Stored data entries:

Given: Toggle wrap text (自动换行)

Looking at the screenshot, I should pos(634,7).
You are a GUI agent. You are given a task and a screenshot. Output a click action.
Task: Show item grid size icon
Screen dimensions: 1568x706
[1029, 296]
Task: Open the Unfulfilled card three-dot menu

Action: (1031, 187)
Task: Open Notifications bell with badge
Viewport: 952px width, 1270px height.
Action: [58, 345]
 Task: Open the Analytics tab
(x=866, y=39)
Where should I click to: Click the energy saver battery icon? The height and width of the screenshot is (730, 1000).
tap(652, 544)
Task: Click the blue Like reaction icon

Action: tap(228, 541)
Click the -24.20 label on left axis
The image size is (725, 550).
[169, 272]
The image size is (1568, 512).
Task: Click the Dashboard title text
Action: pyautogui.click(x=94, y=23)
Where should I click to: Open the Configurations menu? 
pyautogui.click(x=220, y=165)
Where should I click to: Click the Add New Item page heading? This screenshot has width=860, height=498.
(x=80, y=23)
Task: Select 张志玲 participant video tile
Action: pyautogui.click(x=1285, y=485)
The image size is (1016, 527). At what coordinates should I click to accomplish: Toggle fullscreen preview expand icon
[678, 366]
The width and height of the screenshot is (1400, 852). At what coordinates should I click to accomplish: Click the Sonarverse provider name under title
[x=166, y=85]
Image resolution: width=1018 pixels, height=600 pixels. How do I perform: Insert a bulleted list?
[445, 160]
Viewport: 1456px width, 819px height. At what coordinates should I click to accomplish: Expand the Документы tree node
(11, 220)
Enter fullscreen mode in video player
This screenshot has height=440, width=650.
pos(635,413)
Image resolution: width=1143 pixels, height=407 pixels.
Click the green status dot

Task to carry out.
Write out the lines above again, character for character.

The result.
Given: Toggle wrap text (自动换行)

Looking at the screenshot, I should pos(634,7).
You are a GUI agent. You are given a task and a screenshot. Output a click action.
Task: Show item grid size icon
Screen dimensions: 1568x706
[1029, 296]
Task: Open the Unfulfilled card three-dot menu

Action: (1031, 187)
Task: Open Notifications bell with badge
Viewport: 952px width, 1270px height.
Action: [58, 345]
 Task: Open the Analytics tab
(x=866, y=39)
Where should I click to: Click the energy saver battery icon? The height and width of the screenshot is (730, 1000).
tap(652, 544)
Task: Click the blue Like reaction icon

Action: tap(228, 541)
Click the -24.20 label on left axis
The image size is (725, 550).
[169, 272]
The image size is (1568, 512).
Task: Click the Dashboard title text
Action: pyautogui.click(x=94, y=23)
Where should I click to: Open the Configurations menu? 
pyautogui.click(x=220, y=165)
Where should I click to: Click the Add New Item page heading? This screenshot has width=860, height=498.
(x=80, y=23)
Task: Select 张志玲 participant video tile
Action: pyautogui.click(x=1285, y=485)
The image size is (1016, 527). At what coordinates should I click to accomplish: Toggle fullscreen preview expand icon
[678, 366]
The width and height of the screenshot is (1400, 852). At what coordinates should I click to accomplish: Click the Sonarverse provider name under title
[x=166, y=85]
Image resolution: width=1018 pixels, height=600 pixels. How do I perform: Insert a bulleted list?
[445, 160]
Viewport: 1456px width, 819px height. At what coordinates should I click to accomplish: Expand the Документы tree node
(11, 220)
Enter fullscreen mode in video player
This screenshot has height=440, width=650.
pos(635,413)
Image resolution: width=1143 pixels, height=407 pixels.
Click the green status dot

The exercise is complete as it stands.